Large-Scale Computational Modeling in Neural Science
Prof. David W. McLaughlin
Silver Professor of Mathematics and Neural Science, Courant Institute of Mathematical Sciences (NYU)

In this lecture, I will use our work in visual neural science to illustrate the potential that large-scale computational modeling presents to neural science today. Neural science is primarily an experimental science, with major advances following closely upon advances in experimental technology. Similarly, advances in computational technology over the past two decades have positioned computational scientists to contribute to the theoretical understanding of neuronal systems. For some time now, our group at NYU has been developing a large-scale computational representation of an input layer of the primary visual cortex (V1) of Macaque monkey – the “front end” of the monkey’s visual system. Neurons in V1 are “edge detectors” – detecting the orientation of edges within the visual scene. Very recent experiments on mouse V1 from the Scanziani and Tao labs have used opto-genetics techniques to observe for the first time “thalamus to cortical” excitation separately from “cortical to cortical” excitation. Mouse V1 has many differences from Monkey V1. For example, while monkey V1 is tiled by an ordered map of orientation preference, mouse V1 is tiled by a disordered “salt and pepper” map. In recent work, we have adapted our monkey V1 model to mouse V1, and have studied the differences in neuronal response in the presence, and the absence, of an ordered map of orientation preference. Our mouse model reproduces experimental observations, and allows us to analyze the mechanisms by which the model achieves the observed responses – with its disordered map of orientation preference.

About the Speaker

Dr. McLaughlin received a B.S in Physics and Mathematics from Creighton University in 1966, an M.S. in Physics from Indiana University in1969, and a Ph.D. in Physics from Indiana University in 1971. Dr. McLaughlin is Silver Professor of Mathematics and Neural Science at the Courant Institute of Mathematical Sciences (CIMS).
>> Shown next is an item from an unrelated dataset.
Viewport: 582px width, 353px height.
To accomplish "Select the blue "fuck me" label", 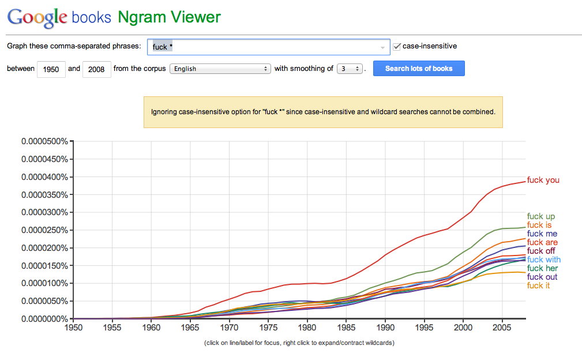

He is an applied mathematician, whose recent work in visual neural science has focused upon computational models of the primary visual cortex. He is a member of the National Academy of Sciences, and a fellow of the American Academy of Arts and Sciences, the American Mathematical Society, the American Association for the Advancement of Science, and the Society for Industrial and Applied Mathematics. From 1994-2002, he was Director of NYU's Courant Institute of Mathematical Sciences, and from 2002-1016, he was Provost of New York University.